Homogenität ist eine Fiktion
Die Regenbogenfahne gilt als ein Symbol der Vielfalt. Doch zuletzt ist Vielfalt immer stärker unter Druck geraten.
Die internationale Community von Lesben, Schwulen, Bisexuellen und transidenten Menschen verwendet den Regenbogen als Symbol für die Vielfalt sexueller Orientierungen und Identitäten und feiert diese Vielfalt im Rahmen der Gay Pride, in Österreich Regenbogenparade.

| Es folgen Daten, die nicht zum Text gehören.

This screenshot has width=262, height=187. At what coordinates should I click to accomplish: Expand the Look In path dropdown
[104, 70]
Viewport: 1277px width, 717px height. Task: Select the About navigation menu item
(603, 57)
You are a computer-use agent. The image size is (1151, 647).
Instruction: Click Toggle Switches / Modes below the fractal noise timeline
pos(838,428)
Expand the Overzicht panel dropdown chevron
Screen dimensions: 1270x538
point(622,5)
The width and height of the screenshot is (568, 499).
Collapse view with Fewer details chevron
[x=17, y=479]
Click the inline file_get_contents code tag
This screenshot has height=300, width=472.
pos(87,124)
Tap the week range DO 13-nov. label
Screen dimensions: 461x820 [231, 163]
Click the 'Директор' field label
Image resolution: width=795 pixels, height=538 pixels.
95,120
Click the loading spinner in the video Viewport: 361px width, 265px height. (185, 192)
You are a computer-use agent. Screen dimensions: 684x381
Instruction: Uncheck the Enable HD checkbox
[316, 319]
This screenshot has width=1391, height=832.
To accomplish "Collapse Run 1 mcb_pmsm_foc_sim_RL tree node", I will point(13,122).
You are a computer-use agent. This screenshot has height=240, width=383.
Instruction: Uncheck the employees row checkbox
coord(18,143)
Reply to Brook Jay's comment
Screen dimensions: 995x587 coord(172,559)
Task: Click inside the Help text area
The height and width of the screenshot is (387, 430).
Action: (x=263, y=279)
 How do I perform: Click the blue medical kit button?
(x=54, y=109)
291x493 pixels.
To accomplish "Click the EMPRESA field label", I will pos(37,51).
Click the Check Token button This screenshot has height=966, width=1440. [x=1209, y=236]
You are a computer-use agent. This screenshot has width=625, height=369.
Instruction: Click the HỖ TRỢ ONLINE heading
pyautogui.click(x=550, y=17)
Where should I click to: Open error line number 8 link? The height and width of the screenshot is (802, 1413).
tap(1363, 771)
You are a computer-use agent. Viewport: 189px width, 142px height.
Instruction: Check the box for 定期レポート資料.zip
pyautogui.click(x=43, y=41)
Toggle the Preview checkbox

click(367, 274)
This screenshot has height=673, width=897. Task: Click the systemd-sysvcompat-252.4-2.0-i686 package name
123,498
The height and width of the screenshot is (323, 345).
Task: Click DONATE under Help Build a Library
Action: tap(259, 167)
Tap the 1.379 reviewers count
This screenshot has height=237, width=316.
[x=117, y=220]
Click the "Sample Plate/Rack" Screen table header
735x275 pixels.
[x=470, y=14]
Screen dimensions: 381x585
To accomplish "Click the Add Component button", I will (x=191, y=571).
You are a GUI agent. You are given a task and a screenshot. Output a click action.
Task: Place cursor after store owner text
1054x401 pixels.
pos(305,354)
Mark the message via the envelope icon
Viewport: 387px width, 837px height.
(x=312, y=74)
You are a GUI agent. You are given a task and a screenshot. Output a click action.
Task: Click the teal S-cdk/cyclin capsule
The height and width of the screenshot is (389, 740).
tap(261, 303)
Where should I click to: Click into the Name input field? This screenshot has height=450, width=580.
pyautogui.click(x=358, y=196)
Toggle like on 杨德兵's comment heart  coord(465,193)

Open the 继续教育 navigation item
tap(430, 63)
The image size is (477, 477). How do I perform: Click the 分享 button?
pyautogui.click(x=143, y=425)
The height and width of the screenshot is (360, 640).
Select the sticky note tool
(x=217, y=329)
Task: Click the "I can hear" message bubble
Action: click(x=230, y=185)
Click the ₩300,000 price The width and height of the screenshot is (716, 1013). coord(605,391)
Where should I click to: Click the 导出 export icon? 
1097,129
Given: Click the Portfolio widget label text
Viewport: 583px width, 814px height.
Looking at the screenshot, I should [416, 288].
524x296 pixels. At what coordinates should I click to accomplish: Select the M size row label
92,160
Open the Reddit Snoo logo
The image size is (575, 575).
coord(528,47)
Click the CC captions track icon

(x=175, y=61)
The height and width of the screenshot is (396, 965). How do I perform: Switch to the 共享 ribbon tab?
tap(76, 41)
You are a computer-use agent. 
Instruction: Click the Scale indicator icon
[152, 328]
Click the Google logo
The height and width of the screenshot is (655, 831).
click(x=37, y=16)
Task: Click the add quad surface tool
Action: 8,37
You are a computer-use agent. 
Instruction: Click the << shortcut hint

Vielfalt hat sich in den letzten Jahren als positiver Wert etabliert. Doch dieser Wert ist wieder stark unter Druck geraten. Es gibt politische Kräfte, die der Vielfalt den Kampf ansagen und die „homogene Gesellschaft“predigen – wie das etwa Viktor Orban´ in letzter Zeit gerne tut. Er ist nicht nur Chef der ungarischen Regierung (der übrigens ausschließlich Männer als Minister angehören), sondern mittlerweile auch intellektueller Führer der europäischen Rechtspopulisten. Vieles, was wir gestern noch nur aus Orbans´ Mund gehört haben, ist heute vielen europäischen Ländern prominenter Teil des gesellschaftlichen Diskurses.
Dass diese Tendenz auch in Österreich gut vertreten ist, zeigen deftige Kommentare wie jener des Publizisten Martin Leidenfrost, der an dieser Stelle schrieb: „Wo Gläubige früher durch die Straßen zogen, um den Leib Christi zu verehren, beten sie jetzt in Latex gepresste Männerärsche an. Die Gay-Pride-Parade ist die Fronleichnamsprozession des frühen 21. Jahrhunderts.“Und weiter: „Mich verstört die Willkür, mit der ausgerechnet den Homosexuellen das Los zugefallen ist, die Speerspitze in der Auflehnung des Menschen gegen die Natur abzugeben.“
Man kann Vielfalt mögen oder nicht, aber eine „homogene Gesellschaft“ist eine Fiktion. Wir sind nicht nur ethnisch durchmischt, unsere Gesellschaft besteht auch aus verschiedenen Geschlechtern, sexuellen Orientierungen und Religionen. Unsere Gesellschaft ist vielfältig, das ist ein Faktum. Die Frage ist nur, wie wir damit umgehen. Diversi- tät ist eine Herausforderung für eine Gesellschaft. Sie ist aber noch viel mehr eine Chance.
Die Vielfalt von Sichtweisen, von Kulturen, von Identitäten stärkt die Widerstandsfähigkeit von Systemen. Vielfalt ist ein Motor für Kreativität, für Innovation, für Produktivität. Wir sollten das Potenzial der Diversität nützen.
Das erkennen auch immer mehr Unternehmen, die eigene Diversity-Management-Programme starten, um ihre Mitarbeiterinnen und Mitarbeiter ans Unternehmen zu binden und attraktiv für neue zu sein. Längst sind es nicht mehr nur internationale Konzerne, sondern auch kleinere österreichisches Betriebe, die das machen. Dazu kommen Ministerien, die Diversitätspreise ausschreiben, Städte, die Inklusion zu einem Teil ihrer Standortstrategie machen, und Kammern, die Studien erstellen und Projekte in diesem Bereich fördern.
„In Vielfalt geeint“ist das, was die europäische Identität ausmacht. Die EU hat unter diesem ihrem Motto dafür gesorgt, dass die Gleichstellung von Mann und Frau ebenso wie jene von homo- und heterosexuellen Menschen so weit verbreitet ist wie noch nie in der Geschichte Europas. Diese Werte der Union sorgen dafür, dass niemand mehr aus politischen Gründen, wegen seiner Abstammung oder seiner sexuellen Orientierung verfolgt werden kann. Wer gegen Vielfalt auftritt, lehnt diese Werte ab.
Nicht umsonst schwingen Menschen auf politischen Kundgebungen gegen Rechtspopulisten Regenbogenfahnen ebenso wie das blaue Banner mit den zwölf gelben Sternen – vor allem in osteuropäischen Ländern. Die Flagge der EU ist für diese Menschen zum Symbol für Freiheit, Gleichstellung und Demokratie geworden. Das sind die Werte, die es heute zu verteidigen gilt.